Pressefreiheit als Illusion

Beim Lesen dieser Fragen werden manche als erstes an Repressionsmechanismen auf politischer, strafrechtlicher oder auch verfassungsrechtlicher Ebene denken, die dazu angetan sind, jedwedem freien Denken Ketten aufzuerlegen. Hier soll aber der Fokus auf der gesellschaftlichen Repression in der arabischen Welt liegen.

Diesbezüglich lassen sich die oben gestellten Fragen ganz schlicht und entschieden beantworten: Nein, wem es in den arabischen Gesellschaften ernst ist mit dem Schreiben, kommt dort nicht in den Genuss einer solchen Freiheit.

Zwar spielen sich die Menschen dort im Allgemeinen gerne als die großen Freiheitsverteidiger*innen auf. Mir scheint jedoch, dass die Mehrheit der Araber*innen die Existenz von politischen Instrumenten zur Zensur des künstlerischen und literarischen Schaffens mit Zähnen und Klauen verteidigt.

Ägypten: Proteste für Pressefreiheit, auf dem Plakat ist zu lesen: Journalismus ist kein Verbrechen; Foto: picture-alliance/ZUMAPRESS.com/A. Sayed
Meinungsfreiheit in Ketten gelegt: Zwar spielen sich die Menschen in der arabischen Welt im Allgemeinen gerne als die großen Freiheitsverteidiger*innen auf. Mir scheint jedoch, dass die Mehrheit der Araber*innen die Existenz von politischen Instrumenten zur Zensur des künstlerischen und literarischen Schaffens mit Zähnen und Klauen verteidigt, meint der ägyptische Schriftsteller Khaled al-Khamissi.
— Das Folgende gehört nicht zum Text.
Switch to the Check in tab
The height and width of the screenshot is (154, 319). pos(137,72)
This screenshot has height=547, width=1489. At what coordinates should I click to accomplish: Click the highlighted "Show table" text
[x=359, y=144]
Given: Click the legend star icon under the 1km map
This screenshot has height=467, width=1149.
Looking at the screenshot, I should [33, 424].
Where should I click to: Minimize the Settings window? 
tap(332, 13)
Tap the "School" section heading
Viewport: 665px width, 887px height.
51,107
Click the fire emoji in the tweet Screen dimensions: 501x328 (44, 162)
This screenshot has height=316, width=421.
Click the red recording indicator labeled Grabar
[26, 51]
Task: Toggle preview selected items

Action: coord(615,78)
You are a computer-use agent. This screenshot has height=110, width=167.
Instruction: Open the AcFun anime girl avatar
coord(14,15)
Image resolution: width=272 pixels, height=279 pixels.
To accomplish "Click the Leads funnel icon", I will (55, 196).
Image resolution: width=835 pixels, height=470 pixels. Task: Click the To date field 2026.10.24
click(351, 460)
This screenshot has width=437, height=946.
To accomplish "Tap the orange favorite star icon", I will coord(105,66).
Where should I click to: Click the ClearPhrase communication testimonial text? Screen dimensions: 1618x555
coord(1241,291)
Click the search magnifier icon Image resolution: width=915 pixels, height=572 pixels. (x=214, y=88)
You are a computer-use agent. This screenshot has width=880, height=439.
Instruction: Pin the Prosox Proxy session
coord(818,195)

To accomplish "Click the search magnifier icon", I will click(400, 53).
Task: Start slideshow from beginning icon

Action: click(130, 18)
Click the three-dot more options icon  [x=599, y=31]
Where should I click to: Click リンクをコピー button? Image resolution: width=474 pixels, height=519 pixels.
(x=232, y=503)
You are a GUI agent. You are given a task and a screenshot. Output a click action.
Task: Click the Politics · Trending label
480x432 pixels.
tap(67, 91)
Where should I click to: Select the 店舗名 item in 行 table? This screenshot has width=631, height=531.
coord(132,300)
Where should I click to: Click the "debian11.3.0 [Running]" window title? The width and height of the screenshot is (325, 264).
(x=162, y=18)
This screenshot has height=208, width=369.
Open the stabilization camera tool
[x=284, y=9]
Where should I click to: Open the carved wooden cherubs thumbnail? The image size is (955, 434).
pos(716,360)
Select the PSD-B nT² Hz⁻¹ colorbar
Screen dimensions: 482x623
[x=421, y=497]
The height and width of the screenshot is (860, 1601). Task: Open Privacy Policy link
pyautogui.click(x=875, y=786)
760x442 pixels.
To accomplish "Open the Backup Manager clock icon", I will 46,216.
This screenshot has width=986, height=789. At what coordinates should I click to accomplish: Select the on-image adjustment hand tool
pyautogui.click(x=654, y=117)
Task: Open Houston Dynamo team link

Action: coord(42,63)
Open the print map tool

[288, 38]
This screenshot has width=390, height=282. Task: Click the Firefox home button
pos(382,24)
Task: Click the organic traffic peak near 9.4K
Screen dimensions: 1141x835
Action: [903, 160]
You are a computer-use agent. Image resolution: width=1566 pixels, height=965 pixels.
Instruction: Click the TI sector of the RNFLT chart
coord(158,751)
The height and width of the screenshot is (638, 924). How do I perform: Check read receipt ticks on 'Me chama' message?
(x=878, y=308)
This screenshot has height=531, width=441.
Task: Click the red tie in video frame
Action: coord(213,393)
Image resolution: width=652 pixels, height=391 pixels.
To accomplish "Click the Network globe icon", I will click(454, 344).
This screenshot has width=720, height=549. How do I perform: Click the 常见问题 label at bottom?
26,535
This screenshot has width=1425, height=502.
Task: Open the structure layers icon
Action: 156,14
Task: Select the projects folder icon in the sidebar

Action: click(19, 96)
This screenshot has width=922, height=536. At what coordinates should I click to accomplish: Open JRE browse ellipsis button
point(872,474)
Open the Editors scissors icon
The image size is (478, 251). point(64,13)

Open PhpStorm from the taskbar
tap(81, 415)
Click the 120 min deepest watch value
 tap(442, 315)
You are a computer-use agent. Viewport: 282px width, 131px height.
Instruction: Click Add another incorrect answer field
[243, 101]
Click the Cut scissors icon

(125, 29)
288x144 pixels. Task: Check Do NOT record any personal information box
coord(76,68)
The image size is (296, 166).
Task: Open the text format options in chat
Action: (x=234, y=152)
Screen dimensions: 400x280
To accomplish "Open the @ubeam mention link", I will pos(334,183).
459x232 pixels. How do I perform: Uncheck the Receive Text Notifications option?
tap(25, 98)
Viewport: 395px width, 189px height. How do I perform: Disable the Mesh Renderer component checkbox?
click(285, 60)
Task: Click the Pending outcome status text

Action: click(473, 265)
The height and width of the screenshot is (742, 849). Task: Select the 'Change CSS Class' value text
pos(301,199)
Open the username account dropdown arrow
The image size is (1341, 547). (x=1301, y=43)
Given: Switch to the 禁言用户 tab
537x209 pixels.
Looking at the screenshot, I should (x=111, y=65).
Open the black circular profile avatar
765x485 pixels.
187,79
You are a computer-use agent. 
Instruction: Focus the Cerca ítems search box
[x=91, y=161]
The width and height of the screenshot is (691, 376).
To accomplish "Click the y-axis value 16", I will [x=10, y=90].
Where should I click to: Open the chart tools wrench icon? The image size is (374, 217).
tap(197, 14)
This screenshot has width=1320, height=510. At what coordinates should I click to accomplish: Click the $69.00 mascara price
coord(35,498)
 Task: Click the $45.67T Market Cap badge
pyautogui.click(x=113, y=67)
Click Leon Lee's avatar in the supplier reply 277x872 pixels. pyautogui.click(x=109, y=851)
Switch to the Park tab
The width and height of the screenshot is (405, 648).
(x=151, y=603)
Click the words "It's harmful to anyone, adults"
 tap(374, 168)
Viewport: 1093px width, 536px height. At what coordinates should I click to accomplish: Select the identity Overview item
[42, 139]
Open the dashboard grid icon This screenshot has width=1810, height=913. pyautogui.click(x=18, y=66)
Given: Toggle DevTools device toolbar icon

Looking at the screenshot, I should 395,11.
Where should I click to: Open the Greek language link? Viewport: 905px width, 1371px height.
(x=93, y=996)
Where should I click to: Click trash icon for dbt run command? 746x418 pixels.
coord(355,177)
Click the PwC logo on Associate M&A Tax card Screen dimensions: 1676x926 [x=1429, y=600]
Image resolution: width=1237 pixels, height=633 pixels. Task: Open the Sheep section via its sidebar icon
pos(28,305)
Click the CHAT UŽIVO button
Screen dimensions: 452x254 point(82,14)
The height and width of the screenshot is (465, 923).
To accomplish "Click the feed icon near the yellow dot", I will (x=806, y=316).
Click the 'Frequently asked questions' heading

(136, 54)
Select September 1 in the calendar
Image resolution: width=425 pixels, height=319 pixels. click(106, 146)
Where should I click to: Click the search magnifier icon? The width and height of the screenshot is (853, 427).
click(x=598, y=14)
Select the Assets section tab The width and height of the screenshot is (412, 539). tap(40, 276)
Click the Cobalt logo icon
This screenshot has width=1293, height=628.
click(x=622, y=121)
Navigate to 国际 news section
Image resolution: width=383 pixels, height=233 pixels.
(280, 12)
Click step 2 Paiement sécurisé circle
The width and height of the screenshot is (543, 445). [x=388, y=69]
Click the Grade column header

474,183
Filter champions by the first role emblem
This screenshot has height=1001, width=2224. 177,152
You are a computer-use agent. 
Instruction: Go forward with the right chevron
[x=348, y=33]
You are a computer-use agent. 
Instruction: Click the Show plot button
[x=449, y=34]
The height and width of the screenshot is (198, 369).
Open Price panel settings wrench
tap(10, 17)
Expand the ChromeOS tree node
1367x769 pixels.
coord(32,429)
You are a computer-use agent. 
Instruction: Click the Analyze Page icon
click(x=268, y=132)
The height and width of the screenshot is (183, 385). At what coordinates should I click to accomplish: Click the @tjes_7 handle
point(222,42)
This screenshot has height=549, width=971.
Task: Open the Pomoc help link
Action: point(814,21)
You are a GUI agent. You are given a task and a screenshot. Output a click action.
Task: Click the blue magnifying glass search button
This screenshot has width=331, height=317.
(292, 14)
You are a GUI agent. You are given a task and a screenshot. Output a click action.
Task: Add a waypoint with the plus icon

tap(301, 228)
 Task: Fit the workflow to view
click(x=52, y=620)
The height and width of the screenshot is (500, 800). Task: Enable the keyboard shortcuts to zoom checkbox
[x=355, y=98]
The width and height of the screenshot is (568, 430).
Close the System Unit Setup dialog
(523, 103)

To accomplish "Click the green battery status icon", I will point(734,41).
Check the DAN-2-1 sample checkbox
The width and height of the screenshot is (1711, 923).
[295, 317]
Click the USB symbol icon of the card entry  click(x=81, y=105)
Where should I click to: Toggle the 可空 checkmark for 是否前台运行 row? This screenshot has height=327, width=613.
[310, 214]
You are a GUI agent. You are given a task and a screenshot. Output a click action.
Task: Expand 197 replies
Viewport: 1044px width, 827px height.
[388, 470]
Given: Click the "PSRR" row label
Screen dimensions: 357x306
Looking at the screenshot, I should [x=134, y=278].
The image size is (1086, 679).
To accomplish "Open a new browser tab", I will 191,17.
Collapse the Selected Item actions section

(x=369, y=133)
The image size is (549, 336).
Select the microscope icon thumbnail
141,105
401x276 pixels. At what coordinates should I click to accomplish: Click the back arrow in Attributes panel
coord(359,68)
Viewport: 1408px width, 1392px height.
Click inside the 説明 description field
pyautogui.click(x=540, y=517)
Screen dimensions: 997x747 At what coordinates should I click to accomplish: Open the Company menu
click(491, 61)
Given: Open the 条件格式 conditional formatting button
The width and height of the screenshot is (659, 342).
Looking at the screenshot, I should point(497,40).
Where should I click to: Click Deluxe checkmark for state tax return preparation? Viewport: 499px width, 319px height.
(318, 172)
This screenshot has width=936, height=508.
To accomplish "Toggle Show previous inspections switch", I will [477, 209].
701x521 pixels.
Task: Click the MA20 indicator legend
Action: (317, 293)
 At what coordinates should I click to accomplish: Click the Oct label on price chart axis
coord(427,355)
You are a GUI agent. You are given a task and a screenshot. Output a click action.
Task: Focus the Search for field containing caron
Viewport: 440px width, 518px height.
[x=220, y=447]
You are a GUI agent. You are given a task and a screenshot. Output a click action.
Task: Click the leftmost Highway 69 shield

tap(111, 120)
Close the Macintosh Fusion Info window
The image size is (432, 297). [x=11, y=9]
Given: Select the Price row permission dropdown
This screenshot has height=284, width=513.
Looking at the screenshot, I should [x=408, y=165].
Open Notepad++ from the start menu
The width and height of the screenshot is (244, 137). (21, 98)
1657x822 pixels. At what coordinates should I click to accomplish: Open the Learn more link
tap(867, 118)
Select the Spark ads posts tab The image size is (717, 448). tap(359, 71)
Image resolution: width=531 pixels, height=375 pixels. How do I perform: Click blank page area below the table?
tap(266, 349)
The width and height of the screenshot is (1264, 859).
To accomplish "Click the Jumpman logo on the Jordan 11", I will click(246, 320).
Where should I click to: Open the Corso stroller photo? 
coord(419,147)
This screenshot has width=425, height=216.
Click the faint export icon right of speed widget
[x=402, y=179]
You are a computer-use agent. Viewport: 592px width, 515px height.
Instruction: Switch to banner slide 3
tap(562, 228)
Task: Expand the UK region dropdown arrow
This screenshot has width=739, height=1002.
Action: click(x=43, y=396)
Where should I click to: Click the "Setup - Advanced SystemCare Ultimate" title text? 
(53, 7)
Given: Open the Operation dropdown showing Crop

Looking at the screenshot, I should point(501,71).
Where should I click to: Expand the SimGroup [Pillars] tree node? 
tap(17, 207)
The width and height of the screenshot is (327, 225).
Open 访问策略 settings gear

Hier stellt sich die Frage: Wie konnte es soweit kommen, dass Menschen ohne politische Ämter zu einem Werkzeug der gesellschaftlichen Repression geworden sind? Über welches Unterdrückungsarsenal verfügen sie? Wer hat sie dazu trainiert, Repression auszuüben? Welche Gedanken bilden den ideologischen Rahmen für die Ausübung der Repression?

Der Konservatismus arabischer Gesellschaften und die Tugendwächter-Mentalität

Allgemein gesprochen sind die arabischen Gesellschaften in etwa zur Hälfte stockkonservativ. Es sind also Gesellschaften, die auf das Bewahren der traditionellen gesellschaftlichen Institutionen ausgerichtet sind, die auf Stabilität setzen, die pyramidenförmige Hierarchien statt Gleichheit befürworten, die jedwede Innovation argwöhnisch beäugen und die dem Konzept der herrschenden „Ordnung“ (arab. nizam) oberste Priorität einräumen. Damit tragen sie dazu bei, dass Vermögen und soziale Stellung stets in denselben Händen bleiben.

So finden wir beispielsweise in der ägyptischen Verfassung einen Artikel, der folgendes besagt: „Die Familie ist das Fundament der Gesellschaft. Ihre Grundlagen sind die Religion, die Moral und der Patriotismus. Das Bestreben des Staates gilt ihrem Zusammenhalt, ihrer Stabilität und der Verankerung ihrer Werte.“ In diesem Artikel werden die Wertvorstellungen der konservativen Gesellschaft, die auf den Fortbestand der traditionellen Werte ausgerichtet ist, glasklar benannt.